Dataset entries:
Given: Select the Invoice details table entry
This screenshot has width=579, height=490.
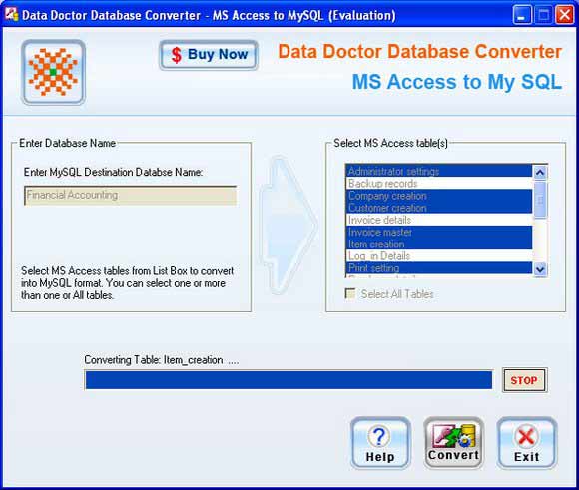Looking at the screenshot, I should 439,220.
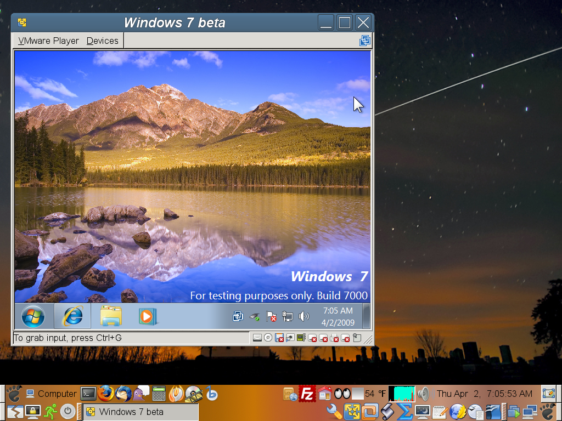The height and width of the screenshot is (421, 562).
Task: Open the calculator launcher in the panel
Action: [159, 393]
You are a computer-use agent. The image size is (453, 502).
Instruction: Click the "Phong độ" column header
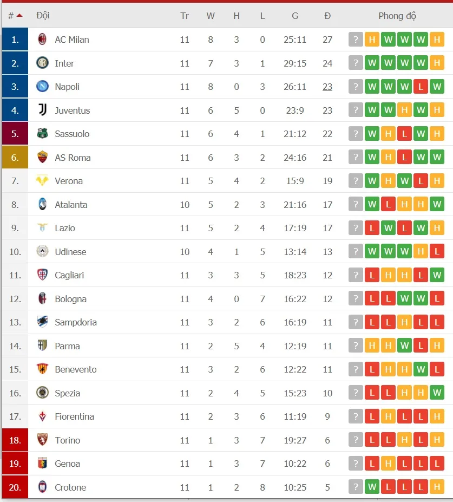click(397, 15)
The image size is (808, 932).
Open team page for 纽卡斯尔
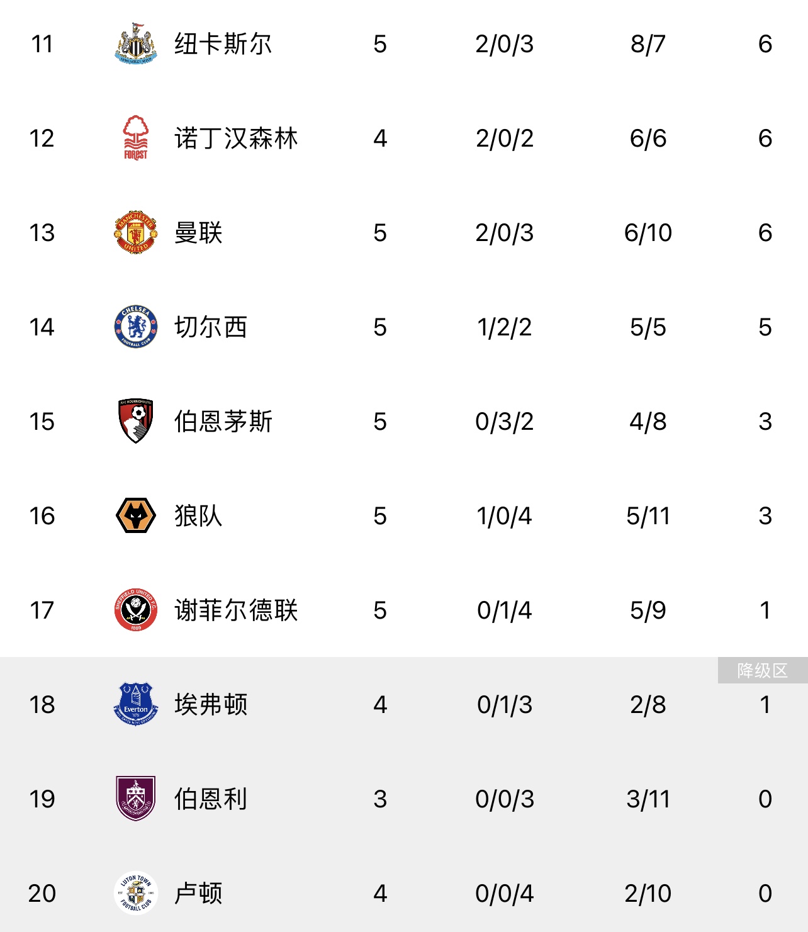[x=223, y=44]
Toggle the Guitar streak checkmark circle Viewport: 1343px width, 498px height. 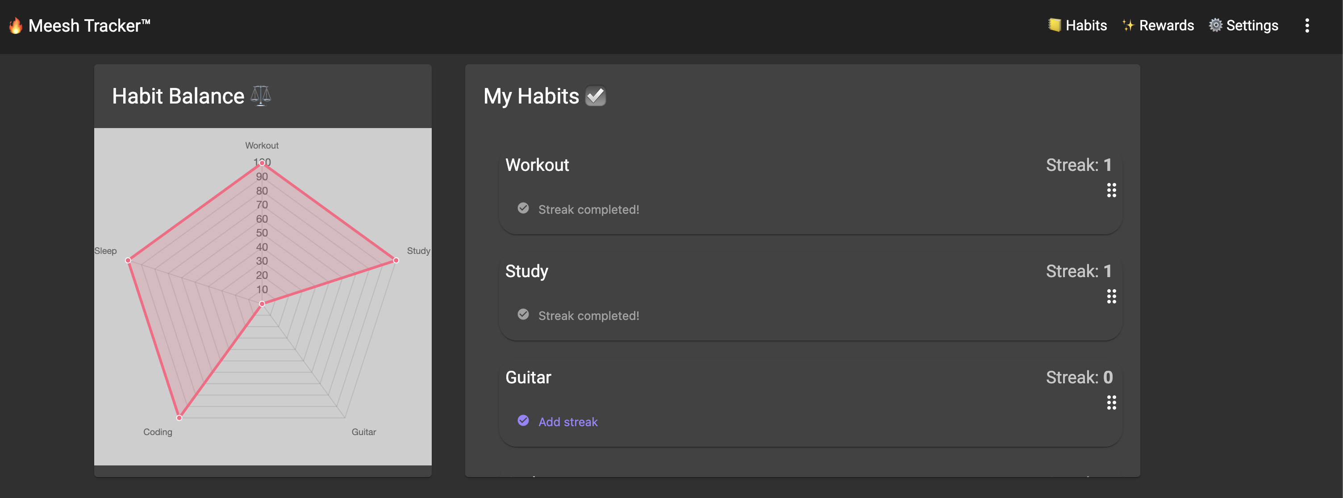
---
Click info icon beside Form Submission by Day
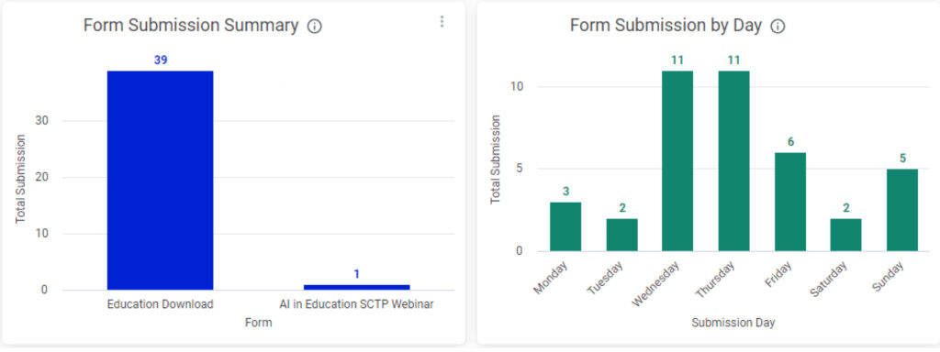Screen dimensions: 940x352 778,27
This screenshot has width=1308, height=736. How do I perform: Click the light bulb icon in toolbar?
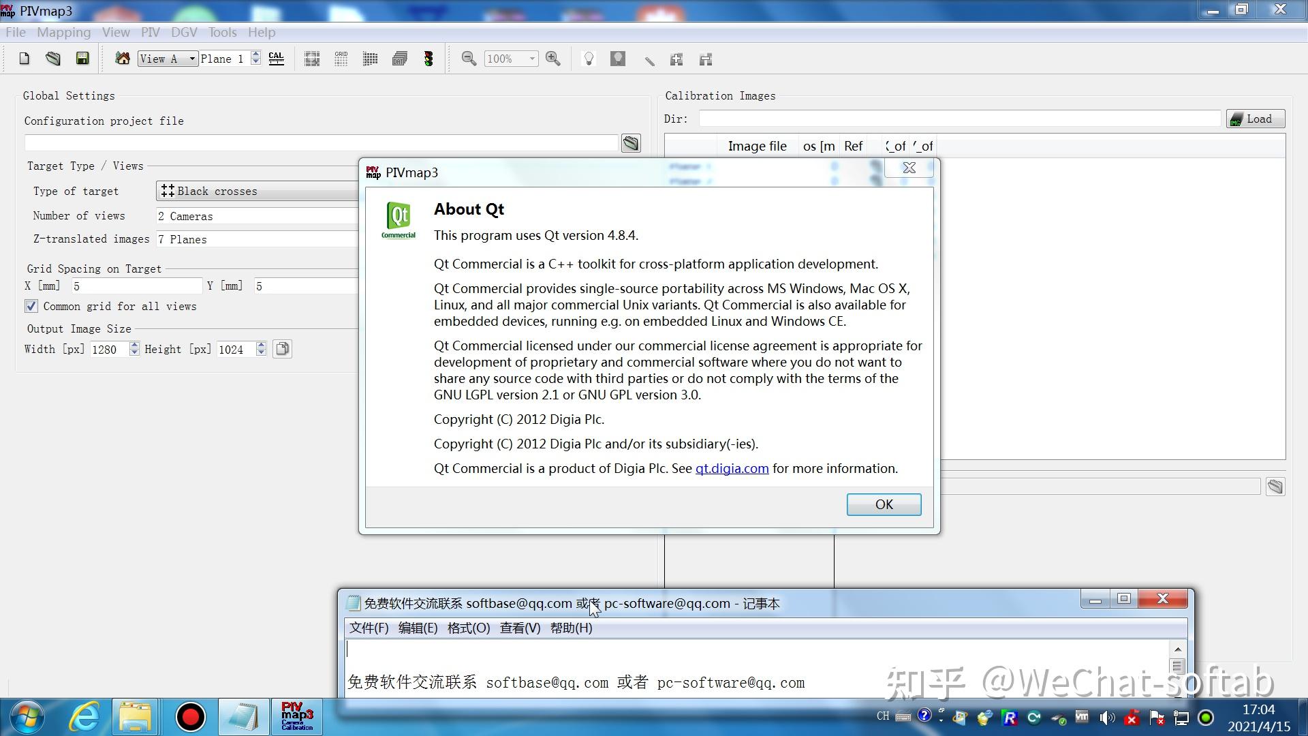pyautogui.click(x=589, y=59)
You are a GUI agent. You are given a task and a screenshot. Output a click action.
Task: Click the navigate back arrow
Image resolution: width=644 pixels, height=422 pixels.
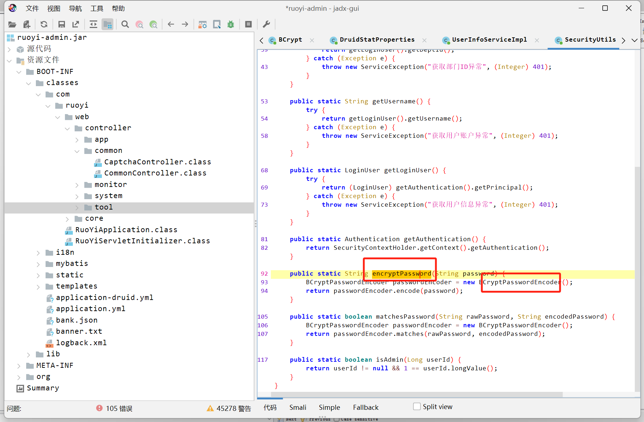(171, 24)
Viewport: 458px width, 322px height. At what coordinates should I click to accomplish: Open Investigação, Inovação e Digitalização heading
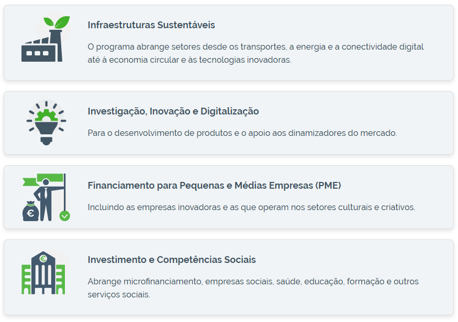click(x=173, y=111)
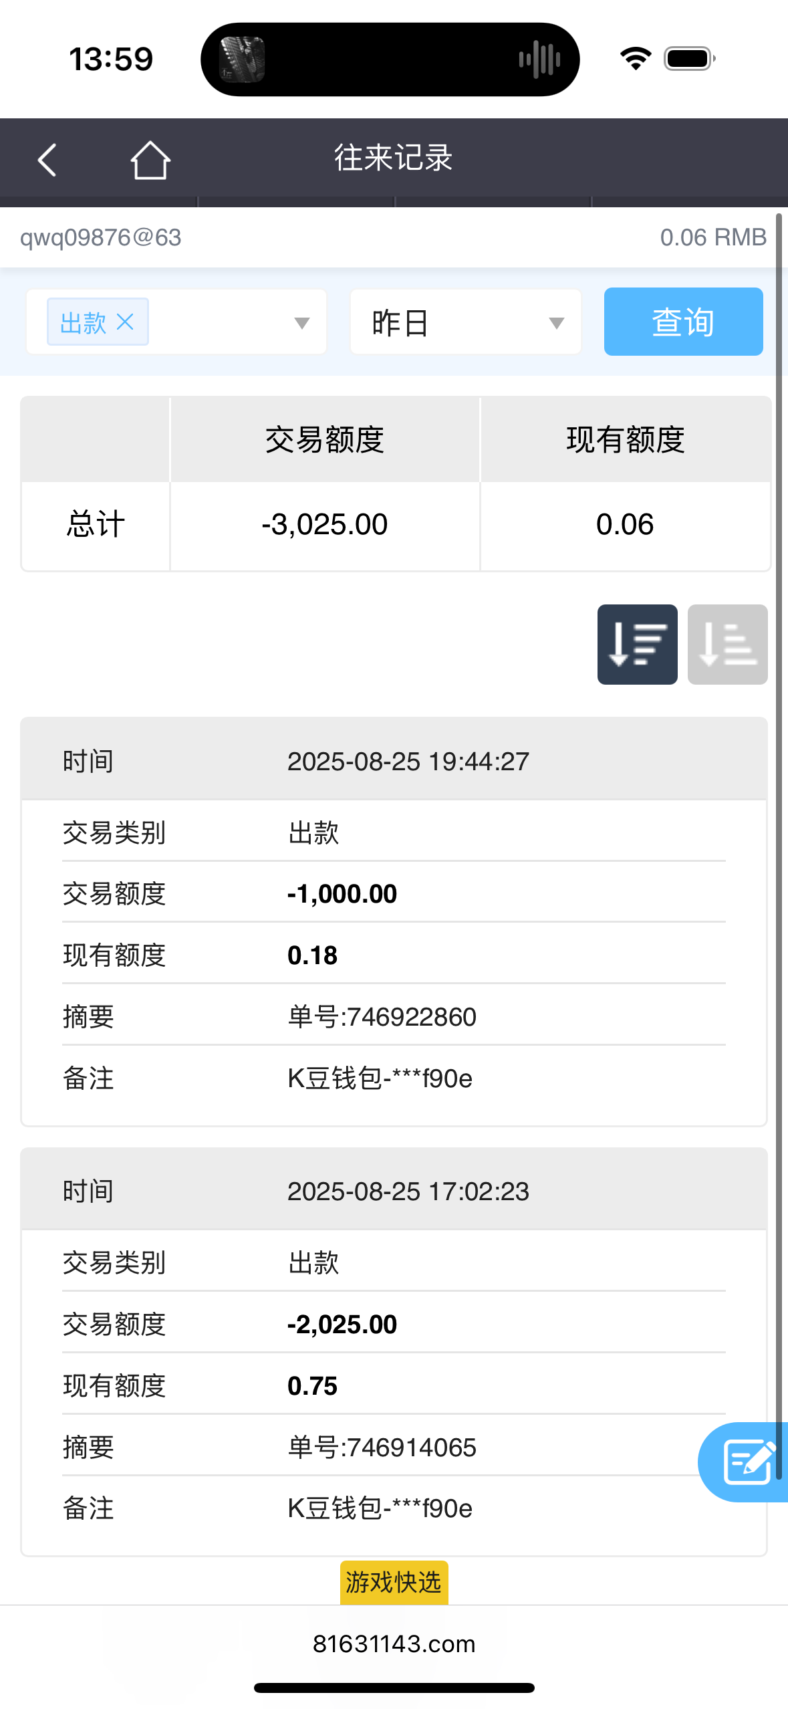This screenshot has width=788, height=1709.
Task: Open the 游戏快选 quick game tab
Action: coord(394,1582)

*Problem*.
Copy every line from the data that includes the string "size".

*Finished task*.
You are a computer-use agent. The image size is (453, 502).
The image size is (808, 932).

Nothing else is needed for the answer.